● THE PROBLEM: Count the lines in the rows below that contain the word "Click". Reply with the number alone.
-- EXERCISE INPUTS start --
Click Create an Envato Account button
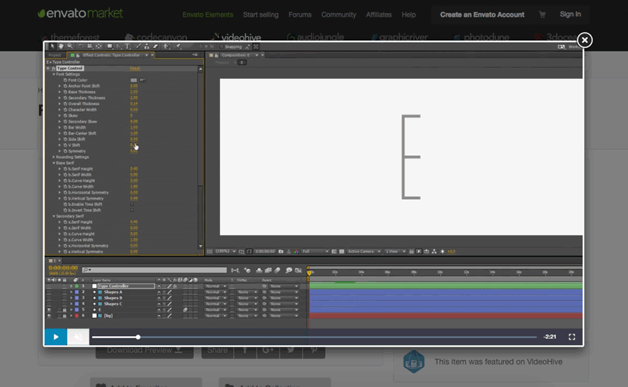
-- EXERCISE INPUTS end --
-- EXERCISE INPUTS start --
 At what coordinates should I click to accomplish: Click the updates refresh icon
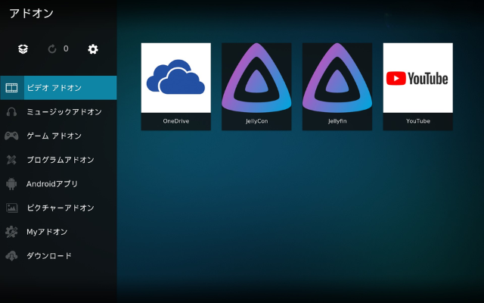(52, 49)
-- EXERCISE INPUTS end --
-- EXERCISE INPUTS start --
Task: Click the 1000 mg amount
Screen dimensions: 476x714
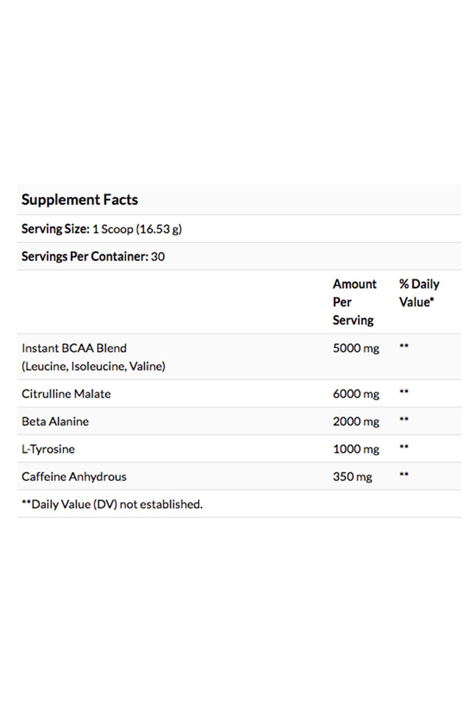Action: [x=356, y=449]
-- EXERCISE INPUTS end --
● EXERCISE ANSWER: 3